■ DATASET CONTENT ■
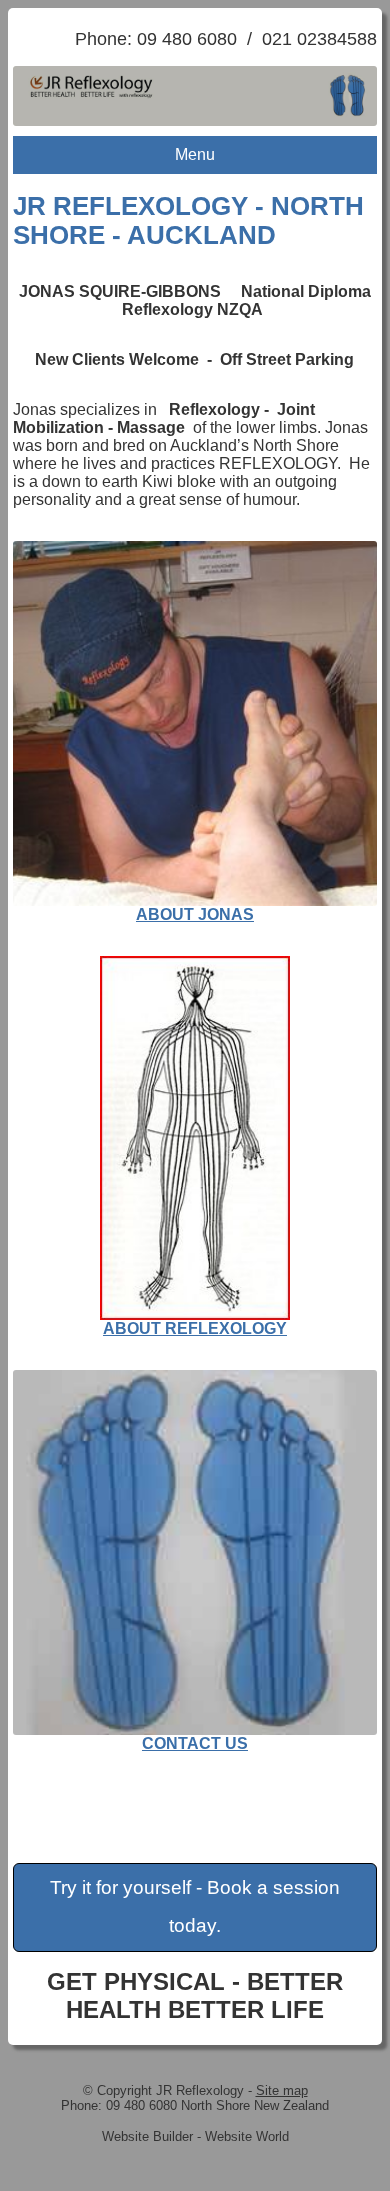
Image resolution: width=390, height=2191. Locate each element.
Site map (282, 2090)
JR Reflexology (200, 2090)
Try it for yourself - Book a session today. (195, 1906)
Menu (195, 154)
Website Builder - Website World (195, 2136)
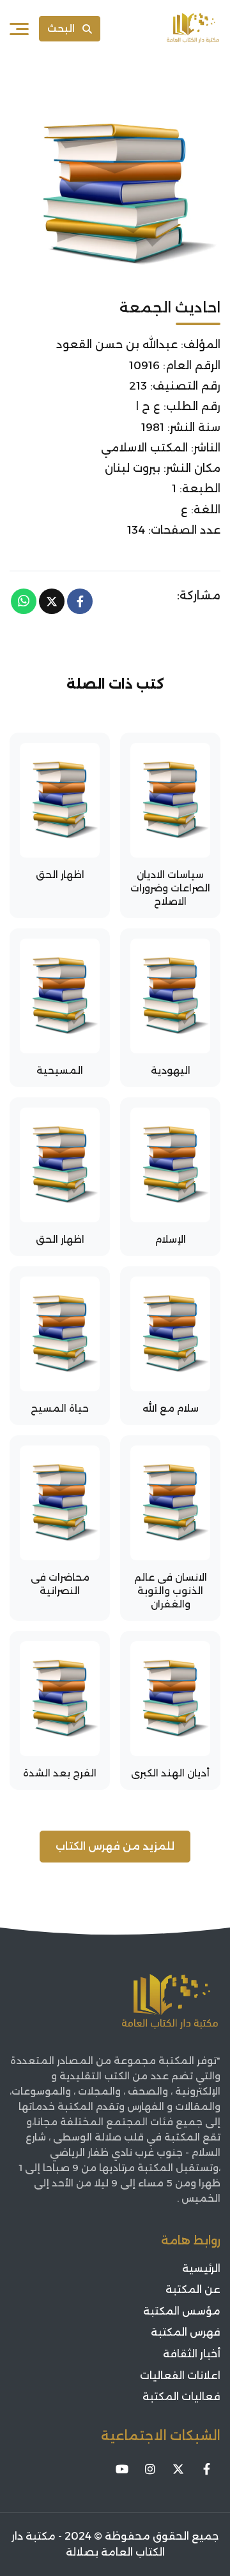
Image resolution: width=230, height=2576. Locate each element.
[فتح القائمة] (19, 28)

--

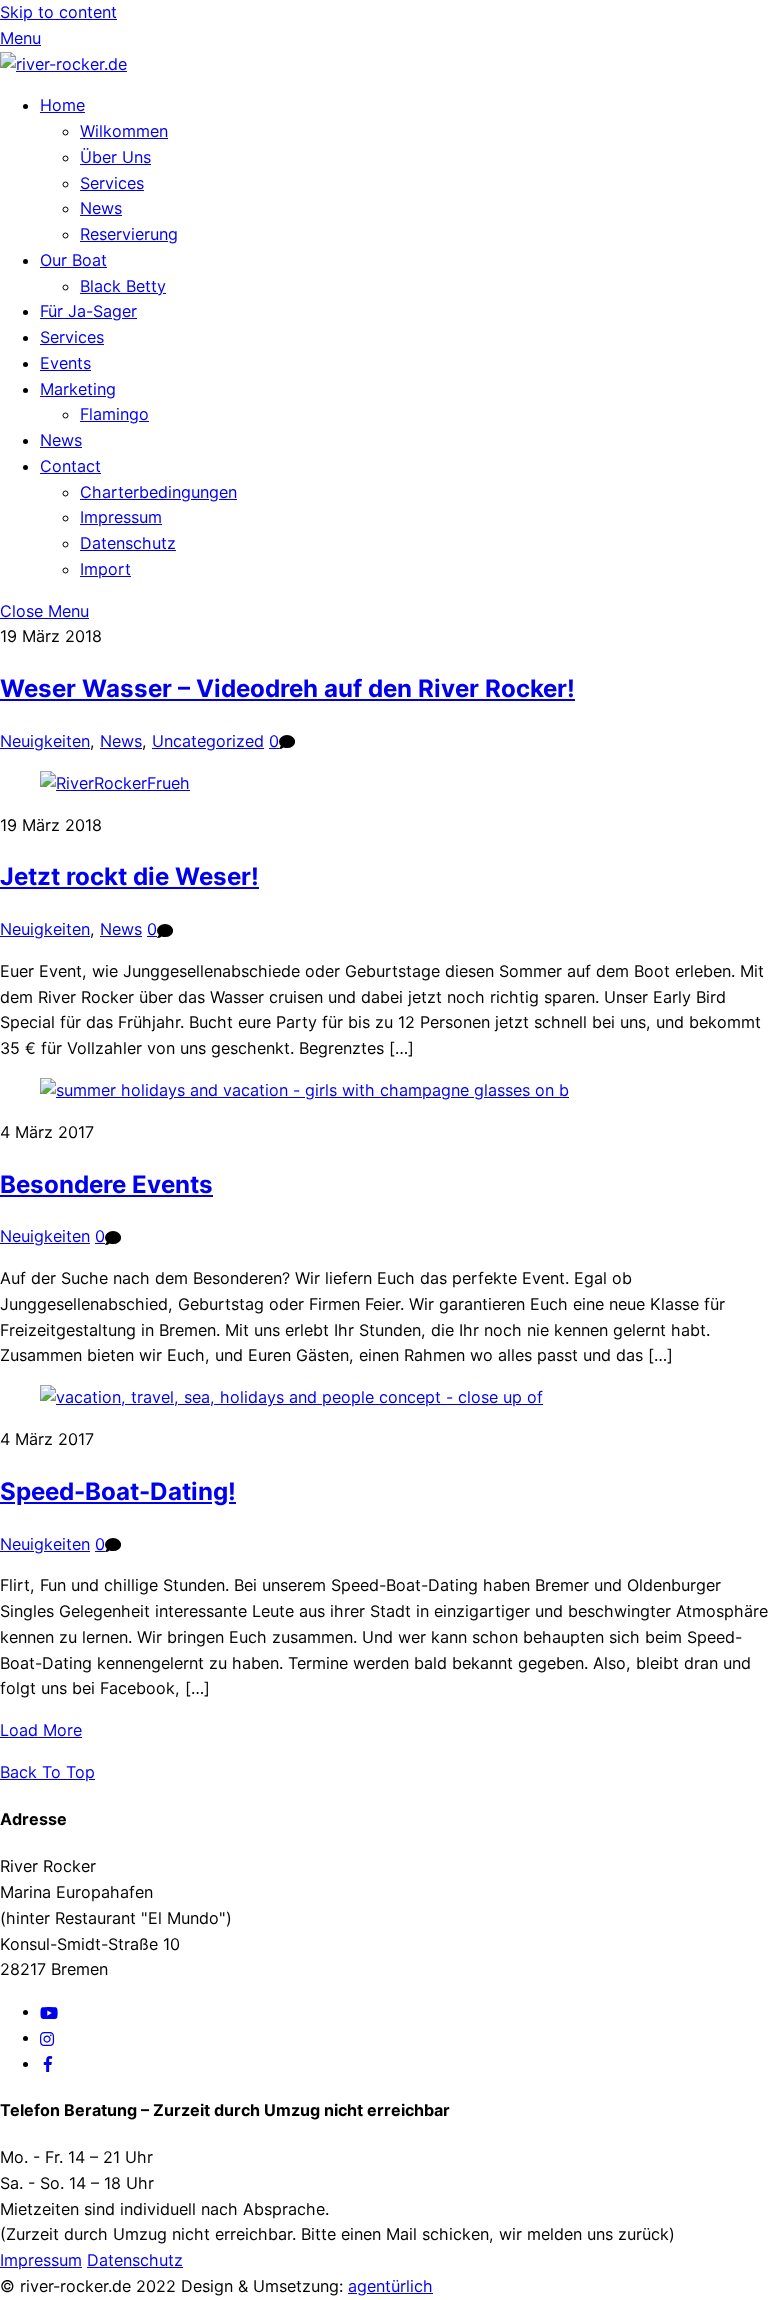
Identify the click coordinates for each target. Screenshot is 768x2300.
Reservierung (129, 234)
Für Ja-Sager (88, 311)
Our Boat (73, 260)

* * *

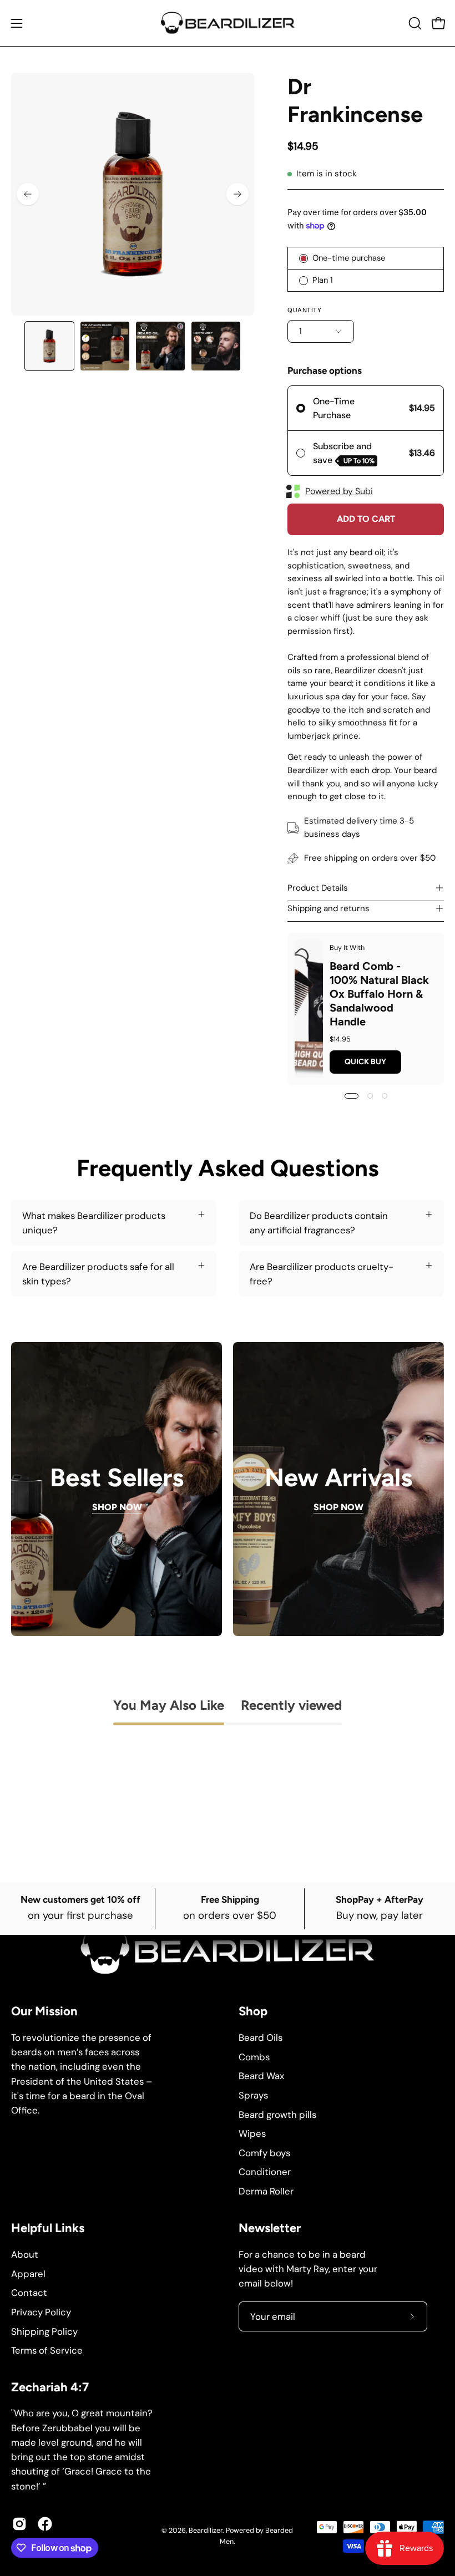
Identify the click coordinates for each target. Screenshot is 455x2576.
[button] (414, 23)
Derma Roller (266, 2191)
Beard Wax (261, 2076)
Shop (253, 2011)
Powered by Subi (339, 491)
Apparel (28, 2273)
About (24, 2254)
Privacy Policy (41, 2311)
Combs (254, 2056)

■ PROBLEM DETAILS ■
Between and including the line above that contains "Website Builder - Website World (195, 2136)" and the line that contains "[فتح القائمة] (19, 28)", restate every line word for word. Pictures stay out.

■ REPLY ■
Website Builder - Website World (195, 2136)
Image resolution: width=230, height=2576. Locate each element.
[فتح القائمة] (19, 28)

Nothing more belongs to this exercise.